Yes, I have it, and also the non-Pro version. Same optical glass, but the "pro" is much more ergonomic.
Pretty reasonable guide scope for shorter focal length main OTA.
BTW, you need to check if the stars themselves have moved (relative to one another) from one frame and another frame 20 minutes later.

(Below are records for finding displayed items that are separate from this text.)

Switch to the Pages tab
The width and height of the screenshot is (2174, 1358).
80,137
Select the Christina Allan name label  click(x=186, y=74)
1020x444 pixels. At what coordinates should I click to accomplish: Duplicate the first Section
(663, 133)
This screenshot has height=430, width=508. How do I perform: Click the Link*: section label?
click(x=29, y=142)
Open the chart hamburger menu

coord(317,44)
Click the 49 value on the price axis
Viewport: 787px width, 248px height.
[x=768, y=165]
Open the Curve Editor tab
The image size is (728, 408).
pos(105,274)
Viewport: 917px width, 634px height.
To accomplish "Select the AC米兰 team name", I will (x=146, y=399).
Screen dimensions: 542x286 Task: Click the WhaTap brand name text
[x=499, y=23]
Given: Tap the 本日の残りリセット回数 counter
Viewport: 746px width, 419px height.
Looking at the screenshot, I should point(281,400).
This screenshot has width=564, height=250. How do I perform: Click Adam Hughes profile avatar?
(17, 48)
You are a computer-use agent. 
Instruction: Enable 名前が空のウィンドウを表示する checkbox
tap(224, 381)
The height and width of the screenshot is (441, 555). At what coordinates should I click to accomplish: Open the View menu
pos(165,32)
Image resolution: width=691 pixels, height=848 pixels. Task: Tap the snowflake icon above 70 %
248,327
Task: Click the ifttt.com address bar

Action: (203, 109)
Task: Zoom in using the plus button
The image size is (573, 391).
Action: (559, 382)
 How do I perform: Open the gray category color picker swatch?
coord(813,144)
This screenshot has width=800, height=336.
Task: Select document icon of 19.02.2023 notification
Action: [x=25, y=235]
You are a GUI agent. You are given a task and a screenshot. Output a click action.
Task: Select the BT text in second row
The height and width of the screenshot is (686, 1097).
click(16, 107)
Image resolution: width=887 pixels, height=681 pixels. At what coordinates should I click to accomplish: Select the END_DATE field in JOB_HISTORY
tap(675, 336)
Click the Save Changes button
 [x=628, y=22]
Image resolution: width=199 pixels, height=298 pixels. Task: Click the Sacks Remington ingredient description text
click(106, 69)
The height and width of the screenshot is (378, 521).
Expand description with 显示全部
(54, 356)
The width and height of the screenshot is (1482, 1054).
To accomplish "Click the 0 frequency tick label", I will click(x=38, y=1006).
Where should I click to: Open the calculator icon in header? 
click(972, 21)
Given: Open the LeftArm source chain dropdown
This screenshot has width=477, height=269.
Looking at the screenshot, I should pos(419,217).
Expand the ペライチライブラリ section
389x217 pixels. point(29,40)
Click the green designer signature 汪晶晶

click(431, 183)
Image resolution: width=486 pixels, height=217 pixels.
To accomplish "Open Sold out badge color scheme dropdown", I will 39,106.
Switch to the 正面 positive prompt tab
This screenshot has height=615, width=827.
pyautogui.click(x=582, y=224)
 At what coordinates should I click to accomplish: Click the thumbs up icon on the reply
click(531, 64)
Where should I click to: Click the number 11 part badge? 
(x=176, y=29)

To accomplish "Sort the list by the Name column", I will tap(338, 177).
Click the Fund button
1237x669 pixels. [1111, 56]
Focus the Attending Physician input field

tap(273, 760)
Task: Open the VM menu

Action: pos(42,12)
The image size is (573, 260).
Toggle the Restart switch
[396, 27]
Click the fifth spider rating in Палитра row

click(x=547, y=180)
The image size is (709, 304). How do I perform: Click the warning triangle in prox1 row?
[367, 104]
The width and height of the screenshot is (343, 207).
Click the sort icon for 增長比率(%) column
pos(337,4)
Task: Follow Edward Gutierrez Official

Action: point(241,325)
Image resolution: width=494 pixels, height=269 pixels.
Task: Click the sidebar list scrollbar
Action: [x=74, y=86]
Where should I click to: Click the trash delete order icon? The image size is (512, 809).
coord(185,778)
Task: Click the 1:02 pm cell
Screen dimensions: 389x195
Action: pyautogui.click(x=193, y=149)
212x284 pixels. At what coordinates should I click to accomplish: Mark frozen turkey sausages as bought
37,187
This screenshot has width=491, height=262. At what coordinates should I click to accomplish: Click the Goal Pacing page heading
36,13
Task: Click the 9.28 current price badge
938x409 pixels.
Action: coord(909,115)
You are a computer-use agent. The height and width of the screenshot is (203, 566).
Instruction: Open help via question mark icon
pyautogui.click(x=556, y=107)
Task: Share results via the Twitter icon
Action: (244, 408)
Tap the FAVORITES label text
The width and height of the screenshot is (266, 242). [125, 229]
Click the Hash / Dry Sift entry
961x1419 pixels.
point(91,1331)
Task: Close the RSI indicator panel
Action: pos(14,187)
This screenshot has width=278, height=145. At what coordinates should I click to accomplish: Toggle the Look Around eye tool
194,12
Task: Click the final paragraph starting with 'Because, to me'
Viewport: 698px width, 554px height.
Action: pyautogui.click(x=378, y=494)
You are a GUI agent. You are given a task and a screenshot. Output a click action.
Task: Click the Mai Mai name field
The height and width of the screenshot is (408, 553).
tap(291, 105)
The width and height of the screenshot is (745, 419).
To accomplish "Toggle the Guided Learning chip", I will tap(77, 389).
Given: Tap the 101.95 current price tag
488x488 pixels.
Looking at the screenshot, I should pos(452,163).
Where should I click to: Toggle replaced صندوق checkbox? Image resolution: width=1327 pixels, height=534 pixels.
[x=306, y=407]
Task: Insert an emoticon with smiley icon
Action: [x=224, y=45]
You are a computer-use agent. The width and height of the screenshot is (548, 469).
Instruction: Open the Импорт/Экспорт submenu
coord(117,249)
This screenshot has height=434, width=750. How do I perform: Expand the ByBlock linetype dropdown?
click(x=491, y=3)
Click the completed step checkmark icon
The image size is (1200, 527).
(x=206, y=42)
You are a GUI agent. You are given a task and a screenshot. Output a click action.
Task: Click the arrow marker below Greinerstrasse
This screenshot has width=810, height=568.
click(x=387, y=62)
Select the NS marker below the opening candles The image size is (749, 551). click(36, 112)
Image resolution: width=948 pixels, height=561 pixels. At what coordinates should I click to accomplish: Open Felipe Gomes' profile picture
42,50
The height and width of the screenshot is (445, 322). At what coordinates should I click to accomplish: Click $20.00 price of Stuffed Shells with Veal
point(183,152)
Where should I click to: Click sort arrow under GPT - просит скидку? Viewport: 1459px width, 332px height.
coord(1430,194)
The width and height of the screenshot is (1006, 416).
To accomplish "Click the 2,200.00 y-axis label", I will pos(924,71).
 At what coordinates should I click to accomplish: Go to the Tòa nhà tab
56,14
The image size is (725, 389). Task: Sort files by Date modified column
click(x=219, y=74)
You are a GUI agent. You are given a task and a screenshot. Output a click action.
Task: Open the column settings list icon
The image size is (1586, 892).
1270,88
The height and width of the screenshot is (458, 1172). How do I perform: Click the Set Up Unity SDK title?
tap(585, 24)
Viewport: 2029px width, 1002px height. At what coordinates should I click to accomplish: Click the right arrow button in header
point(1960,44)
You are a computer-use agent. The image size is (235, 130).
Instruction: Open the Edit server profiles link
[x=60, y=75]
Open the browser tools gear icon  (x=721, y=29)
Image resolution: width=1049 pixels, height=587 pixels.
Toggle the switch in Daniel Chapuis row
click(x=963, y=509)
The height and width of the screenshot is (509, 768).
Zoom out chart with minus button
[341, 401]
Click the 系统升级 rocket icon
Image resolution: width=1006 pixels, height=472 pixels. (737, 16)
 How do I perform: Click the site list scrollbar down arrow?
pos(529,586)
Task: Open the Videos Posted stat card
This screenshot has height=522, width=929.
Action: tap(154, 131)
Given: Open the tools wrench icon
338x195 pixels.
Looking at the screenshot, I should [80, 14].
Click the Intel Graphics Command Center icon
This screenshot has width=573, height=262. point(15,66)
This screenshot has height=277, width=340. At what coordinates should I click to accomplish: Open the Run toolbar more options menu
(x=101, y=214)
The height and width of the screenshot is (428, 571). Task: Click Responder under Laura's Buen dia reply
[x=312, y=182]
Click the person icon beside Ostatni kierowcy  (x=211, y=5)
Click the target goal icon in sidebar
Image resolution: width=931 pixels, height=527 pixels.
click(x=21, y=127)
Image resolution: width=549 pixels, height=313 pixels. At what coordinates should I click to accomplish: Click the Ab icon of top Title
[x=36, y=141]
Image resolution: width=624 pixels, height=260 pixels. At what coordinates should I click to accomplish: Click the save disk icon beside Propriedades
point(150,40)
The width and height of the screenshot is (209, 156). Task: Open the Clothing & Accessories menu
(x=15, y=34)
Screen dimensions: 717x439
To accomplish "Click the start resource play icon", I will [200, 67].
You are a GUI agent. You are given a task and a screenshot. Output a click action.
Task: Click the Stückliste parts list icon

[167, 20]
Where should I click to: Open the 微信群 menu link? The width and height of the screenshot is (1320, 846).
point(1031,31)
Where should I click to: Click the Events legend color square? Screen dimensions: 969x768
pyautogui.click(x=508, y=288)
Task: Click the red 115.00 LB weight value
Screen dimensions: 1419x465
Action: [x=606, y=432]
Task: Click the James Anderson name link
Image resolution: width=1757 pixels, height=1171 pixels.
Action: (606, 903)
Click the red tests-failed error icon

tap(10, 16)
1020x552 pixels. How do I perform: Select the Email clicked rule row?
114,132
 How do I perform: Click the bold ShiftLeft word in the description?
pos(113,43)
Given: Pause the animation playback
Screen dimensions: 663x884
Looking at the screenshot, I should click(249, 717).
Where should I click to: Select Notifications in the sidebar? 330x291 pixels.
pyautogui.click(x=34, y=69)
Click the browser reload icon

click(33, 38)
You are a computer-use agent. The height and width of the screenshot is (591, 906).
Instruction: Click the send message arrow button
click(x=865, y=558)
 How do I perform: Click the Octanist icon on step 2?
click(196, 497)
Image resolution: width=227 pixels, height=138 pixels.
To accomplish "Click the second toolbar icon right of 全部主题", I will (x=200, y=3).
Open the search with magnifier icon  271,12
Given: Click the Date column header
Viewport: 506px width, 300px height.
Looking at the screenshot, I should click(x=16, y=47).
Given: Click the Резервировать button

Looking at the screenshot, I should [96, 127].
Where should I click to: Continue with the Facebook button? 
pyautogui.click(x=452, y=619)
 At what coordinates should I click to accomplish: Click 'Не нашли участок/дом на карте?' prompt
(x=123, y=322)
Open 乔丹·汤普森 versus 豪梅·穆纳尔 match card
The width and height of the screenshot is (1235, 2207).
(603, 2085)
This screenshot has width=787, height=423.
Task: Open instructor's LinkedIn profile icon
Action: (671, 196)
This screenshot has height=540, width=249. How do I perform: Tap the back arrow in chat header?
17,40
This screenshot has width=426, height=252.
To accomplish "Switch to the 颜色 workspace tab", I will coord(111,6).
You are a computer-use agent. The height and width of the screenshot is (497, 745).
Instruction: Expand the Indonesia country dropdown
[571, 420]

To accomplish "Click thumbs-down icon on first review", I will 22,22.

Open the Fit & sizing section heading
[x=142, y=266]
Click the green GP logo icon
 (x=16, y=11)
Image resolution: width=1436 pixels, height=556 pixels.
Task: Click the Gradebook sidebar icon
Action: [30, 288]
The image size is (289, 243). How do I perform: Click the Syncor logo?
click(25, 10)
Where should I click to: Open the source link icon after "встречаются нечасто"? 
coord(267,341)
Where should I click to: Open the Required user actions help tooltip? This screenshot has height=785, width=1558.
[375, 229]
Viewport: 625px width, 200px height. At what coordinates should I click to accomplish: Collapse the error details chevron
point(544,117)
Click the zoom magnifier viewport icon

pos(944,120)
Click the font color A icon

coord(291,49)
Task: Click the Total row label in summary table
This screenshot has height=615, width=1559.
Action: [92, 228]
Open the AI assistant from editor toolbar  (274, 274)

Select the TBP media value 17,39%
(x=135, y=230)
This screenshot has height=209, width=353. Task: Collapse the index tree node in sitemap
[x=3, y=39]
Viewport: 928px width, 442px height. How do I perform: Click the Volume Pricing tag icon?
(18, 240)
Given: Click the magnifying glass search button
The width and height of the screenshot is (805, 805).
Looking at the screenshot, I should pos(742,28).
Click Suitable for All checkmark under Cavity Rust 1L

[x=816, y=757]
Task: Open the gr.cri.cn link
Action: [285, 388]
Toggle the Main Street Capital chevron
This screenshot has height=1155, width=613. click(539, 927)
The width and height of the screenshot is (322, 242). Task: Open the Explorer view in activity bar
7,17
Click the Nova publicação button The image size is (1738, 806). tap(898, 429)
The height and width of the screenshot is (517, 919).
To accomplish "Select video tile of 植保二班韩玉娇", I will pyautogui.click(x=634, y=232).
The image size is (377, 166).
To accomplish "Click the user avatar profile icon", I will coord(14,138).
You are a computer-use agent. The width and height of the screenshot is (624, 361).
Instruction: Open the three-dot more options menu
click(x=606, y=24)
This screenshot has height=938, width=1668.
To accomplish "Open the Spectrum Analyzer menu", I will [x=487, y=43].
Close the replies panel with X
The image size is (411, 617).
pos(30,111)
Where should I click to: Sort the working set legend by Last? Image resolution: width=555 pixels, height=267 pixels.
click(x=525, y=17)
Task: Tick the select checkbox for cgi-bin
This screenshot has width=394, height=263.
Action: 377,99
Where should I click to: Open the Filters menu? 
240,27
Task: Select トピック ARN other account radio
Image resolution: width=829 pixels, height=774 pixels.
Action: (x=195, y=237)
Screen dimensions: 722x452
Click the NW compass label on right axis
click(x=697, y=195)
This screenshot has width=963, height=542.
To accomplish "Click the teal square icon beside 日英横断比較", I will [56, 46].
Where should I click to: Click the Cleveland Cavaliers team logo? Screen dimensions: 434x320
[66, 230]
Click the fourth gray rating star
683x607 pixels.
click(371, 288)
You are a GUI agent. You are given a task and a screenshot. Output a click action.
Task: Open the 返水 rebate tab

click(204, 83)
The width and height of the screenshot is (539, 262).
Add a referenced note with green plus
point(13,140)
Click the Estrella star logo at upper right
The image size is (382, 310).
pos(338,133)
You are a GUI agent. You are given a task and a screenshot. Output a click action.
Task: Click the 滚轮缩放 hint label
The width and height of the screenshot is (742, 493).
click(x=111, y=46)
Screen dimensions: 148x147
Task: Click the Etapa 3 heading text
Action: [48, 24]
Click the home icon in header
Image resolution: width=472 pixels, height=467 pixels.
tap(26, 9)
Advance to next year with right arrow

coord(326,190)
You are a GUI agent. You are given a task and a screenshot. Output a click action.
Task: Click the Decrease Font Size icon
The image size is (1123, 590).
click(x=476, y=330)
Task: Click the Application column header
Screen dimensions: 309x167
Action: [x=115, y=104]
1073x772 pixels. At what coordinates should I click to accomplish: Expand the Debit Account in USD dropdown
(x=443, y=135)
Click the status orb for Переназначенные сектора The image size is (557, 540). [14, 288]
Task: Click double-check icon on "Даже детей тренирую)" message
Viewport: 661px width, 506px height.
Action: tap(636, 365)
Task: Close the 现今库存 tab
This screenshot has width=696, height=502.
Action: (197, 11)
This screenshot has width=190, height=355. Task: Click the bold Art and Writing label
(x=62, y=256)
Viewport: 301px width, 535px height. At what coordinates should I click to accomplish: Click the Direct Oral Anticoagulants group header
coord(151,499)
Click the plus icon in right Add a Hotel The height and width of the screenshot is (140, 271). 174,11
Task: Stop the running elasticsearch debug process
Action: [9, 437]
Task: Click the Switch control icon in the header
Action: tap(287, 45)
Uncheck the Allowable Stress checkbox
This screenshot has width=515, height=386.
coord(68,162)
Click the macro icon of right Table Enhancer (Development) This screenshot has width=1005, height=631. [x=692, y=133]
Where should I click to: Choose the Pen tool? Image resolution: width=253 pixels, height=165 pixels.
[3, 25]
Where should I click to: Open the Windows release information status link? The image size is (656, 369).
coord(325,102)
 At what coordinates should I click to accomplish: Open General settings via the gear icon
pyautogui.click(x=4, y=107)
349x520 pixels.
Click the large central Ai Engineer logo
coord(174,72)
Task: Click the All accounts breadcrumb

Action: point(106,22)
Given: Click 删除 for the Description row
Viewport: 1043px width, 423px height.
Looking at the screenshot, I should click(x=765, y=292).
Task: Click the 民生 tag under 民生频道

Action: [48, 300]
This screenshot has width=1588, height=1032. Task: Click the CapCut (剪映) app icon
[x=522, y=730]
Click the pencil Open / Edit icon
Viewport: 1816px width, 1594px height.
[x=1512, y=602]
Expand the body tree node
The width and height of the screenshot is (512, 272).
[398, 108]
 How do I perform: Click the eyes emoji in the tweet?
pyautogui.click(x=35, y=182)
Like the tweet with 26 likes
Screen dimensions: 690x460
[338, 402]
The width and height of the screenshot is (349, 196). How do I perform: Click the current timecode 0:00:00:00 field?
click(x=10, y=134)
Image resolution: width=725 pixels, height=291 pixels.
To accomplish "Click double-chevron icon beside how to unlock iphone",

This will tell you if you are fighting with the ASIAIR bad centroid algorithm.
Just switch from ASIAIR. Your problems with flakey ASIAIR algorithms will be over.
I have recently been indoor testing the usability of StellaMate Pro and INDIGO Sky running on Raspberry Pi 5 to see how much more "difficult" they are to use, compared with the ASIAIR. For someone with more than room temperature IQ and can actually read English documentation, it is pretty much a wash if you just need what is only available in ASIAIR (the INDIGO Web interface is actually quite nice for initial setup -- WiFi, drivers, etc.) StellarMate Pro might be more money than a lot of Easy as 1,2,3 types want to spend, but the Raspberry Pi 5 is dirt cheap ($100 -- even if you buy the complete INDIGO A1 software suite for $60, is still dirt cheap).
My All-Sky Camera has been running trouble free for about a year on a Raspberry Pi 4 INDIGO Sky, with my own macOS software as the GUI -- I may just swap the board for a RPi 5 to see if the image downloads are even faster.
If you have a Mac, the INDIGO A1 is a pretty complete turn key solution. To make it Easy as 1,2,3, just don't use the features that are not present in the ASIAIR.